* Excerpted records:
BEGIN
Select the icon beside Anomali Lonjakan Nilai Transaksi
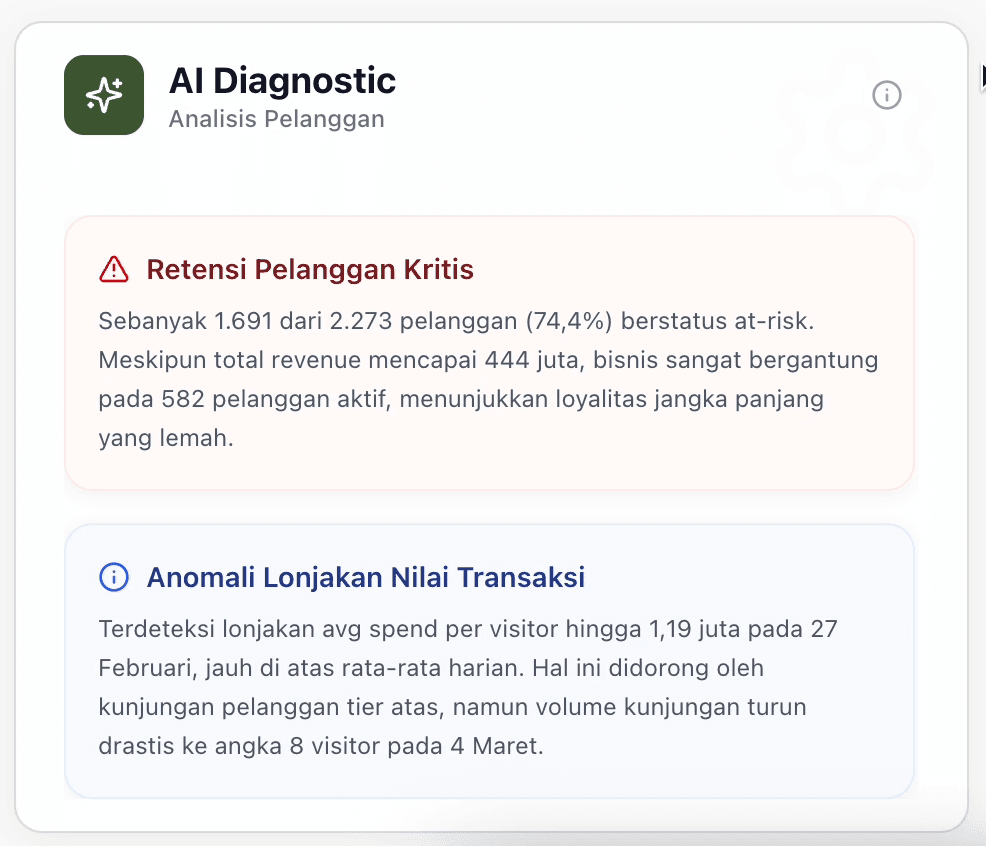986x846 pixels. pos(114,577)
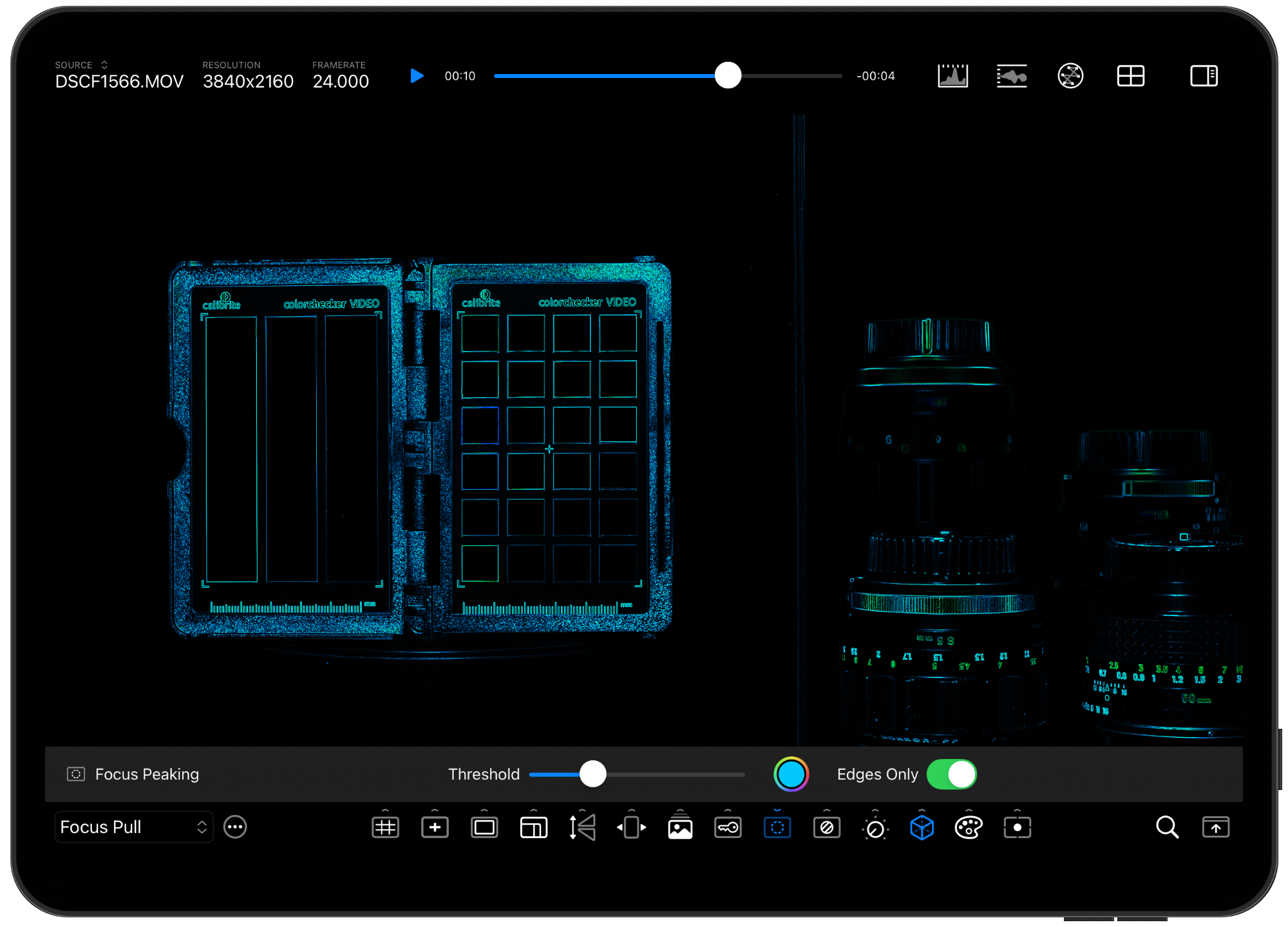Toggle the Edges Only switch on
The image size is (1288, 927).
950,774
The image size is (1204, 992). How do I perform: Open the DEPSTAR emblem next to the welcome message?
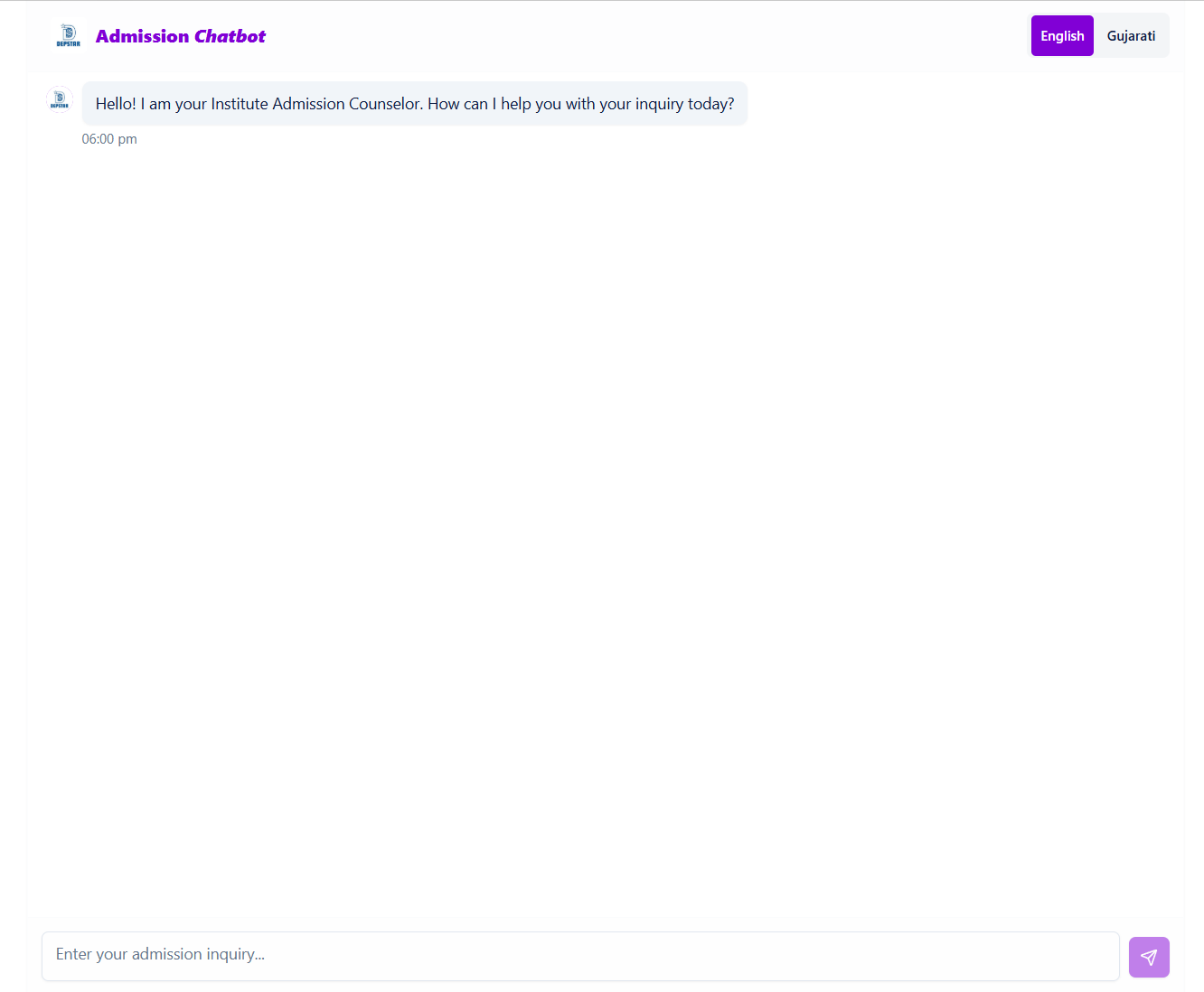[59, 99]
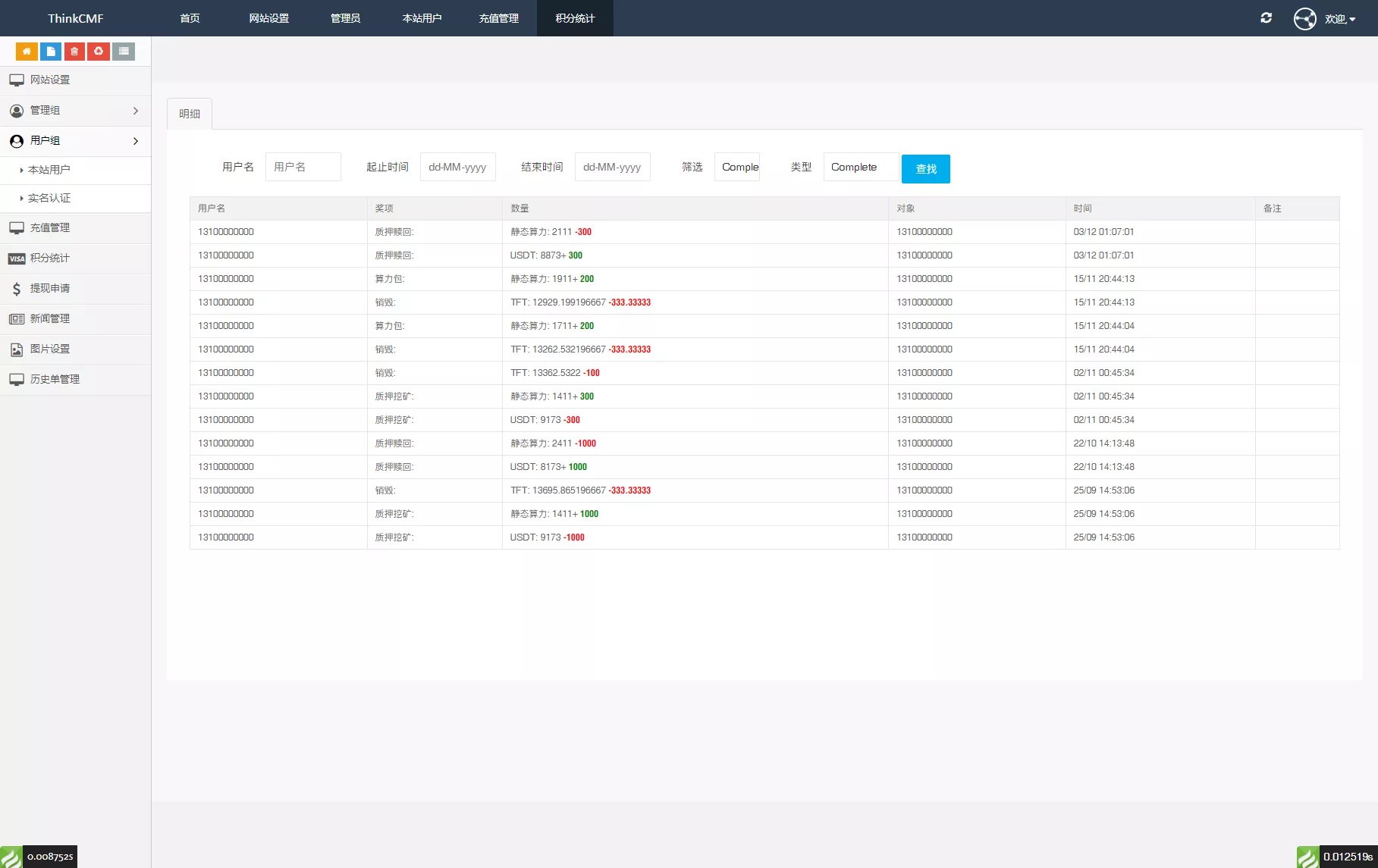Open the 欢迎 user dropdown menu

1339,19
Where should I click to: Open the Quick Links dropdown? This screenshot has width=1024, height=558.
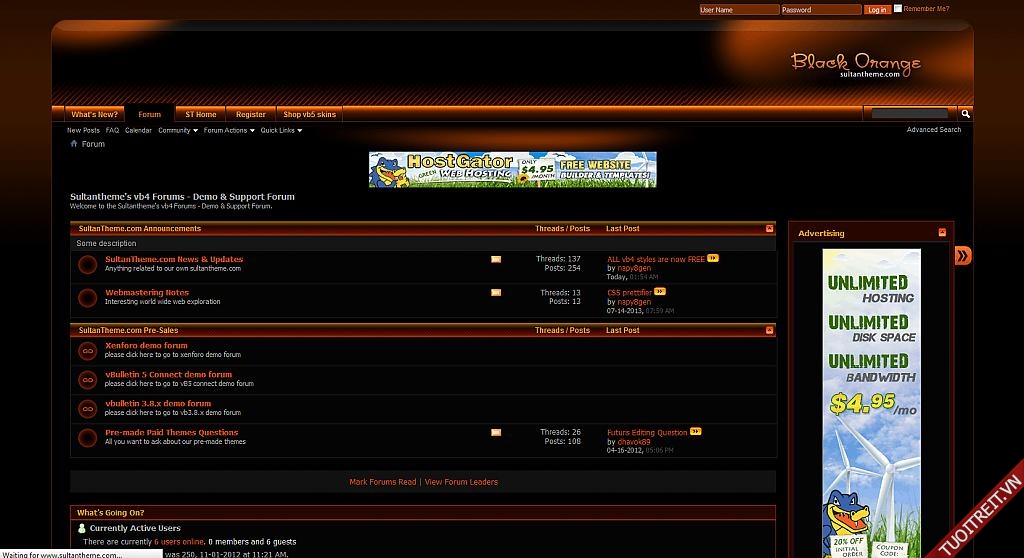point(281,130)
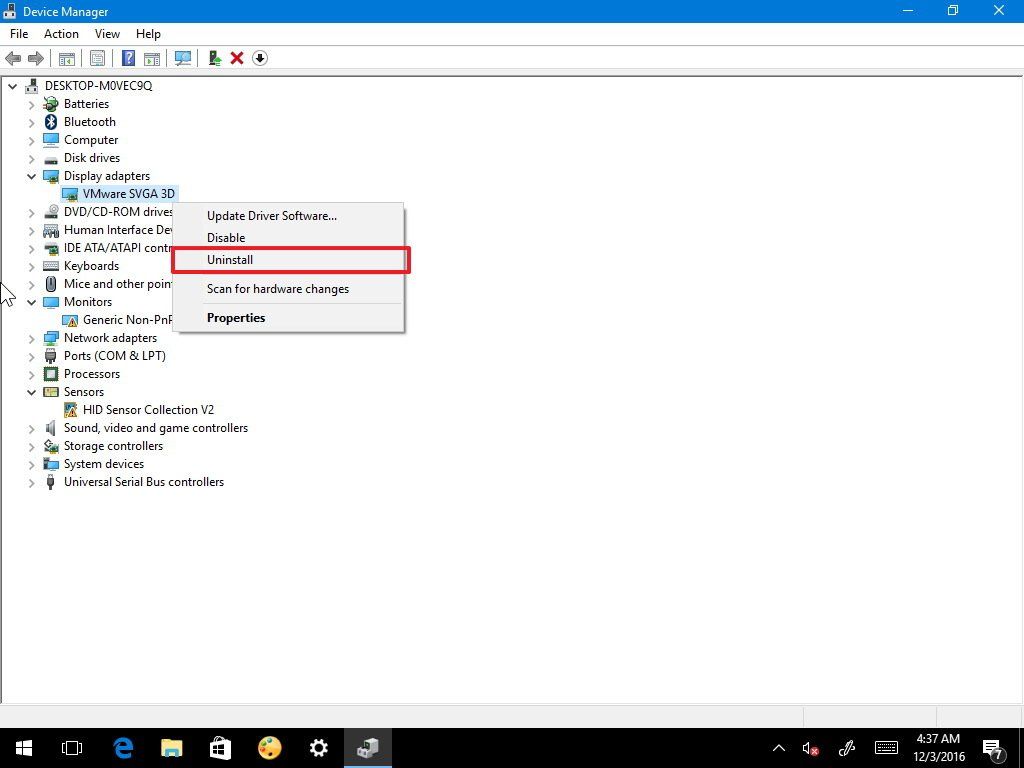Choose Uninstall from the context menu
This screenshot has height=768, width=1024.
pyautogui.click(x=229, y=259)
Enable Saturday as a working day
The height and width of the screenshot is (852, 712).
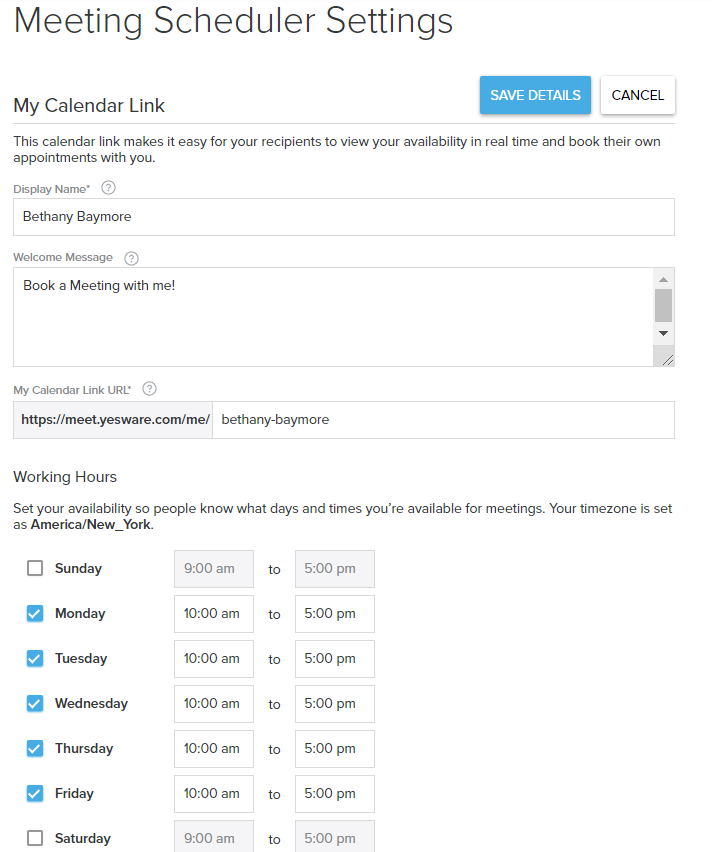35,838
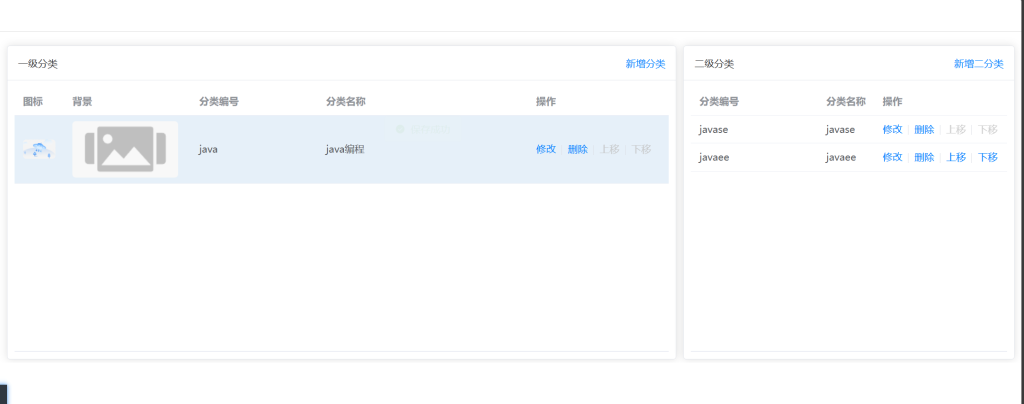1024x404 pixels.
Task: Open the cloud icon thumbnail of java
Action: [39, 149]
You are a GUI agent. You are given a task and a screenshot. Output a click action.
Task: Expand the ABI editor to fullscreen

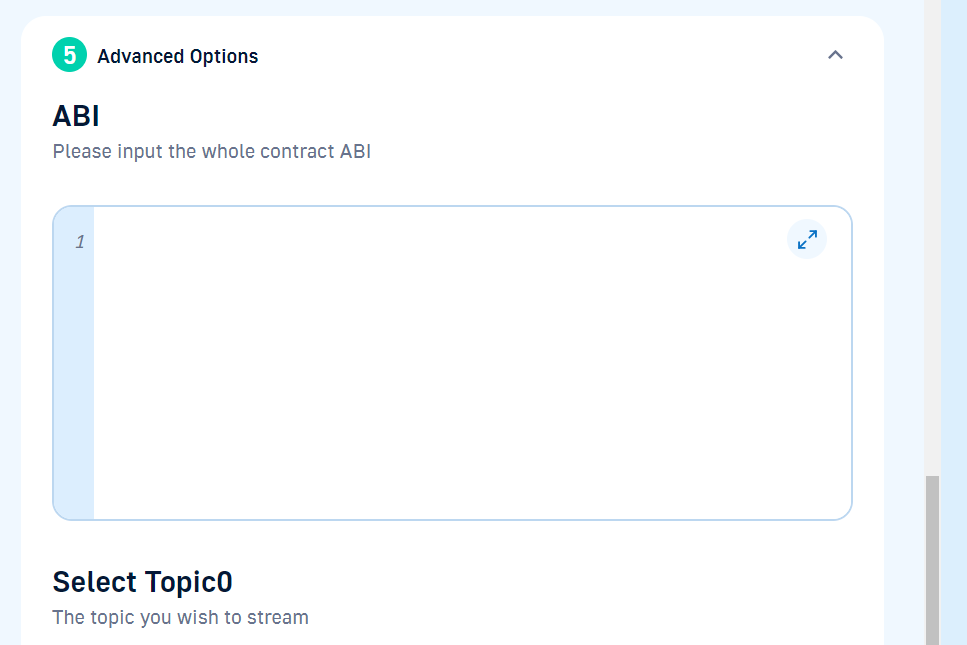coord(807,239)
END
* Problem description: Retype the entries exactly, skipping every picture.

* Solution for this task:
Select the icon beside Anomali Lonjakan Nilai Transaksi
986x846 pixels. pos(114,577)
Toggle the Edges Only switch on
The image size is (1288, 927).
950,774
The image size is (1204, 992). How do I perform: Open the DEPSTAR emblem next to the welcome message?
[59, 99]
Open the 欢迎 user dropdown menu

1339,19
Where should I click to: Open the Quick Links dropdown? This screenshot has width=1024, height=558.
point(281,130)
Choose Uninstall from the context menu
This screenshot has height=768, width=1024.
pyautogui.click(x=229, y=259)
Enable Saturday as a working day
The height and width of the screenshot is (852, 712).
35,838
1024x404 pixels.
Task: Open the cloud icon thumbnail of java
Action: [39, 149]
You are a GUI agent. You are given a task and a screenshot. Output a click action.
Task: Expand the ABI editor to fullscreen

coord(807,239)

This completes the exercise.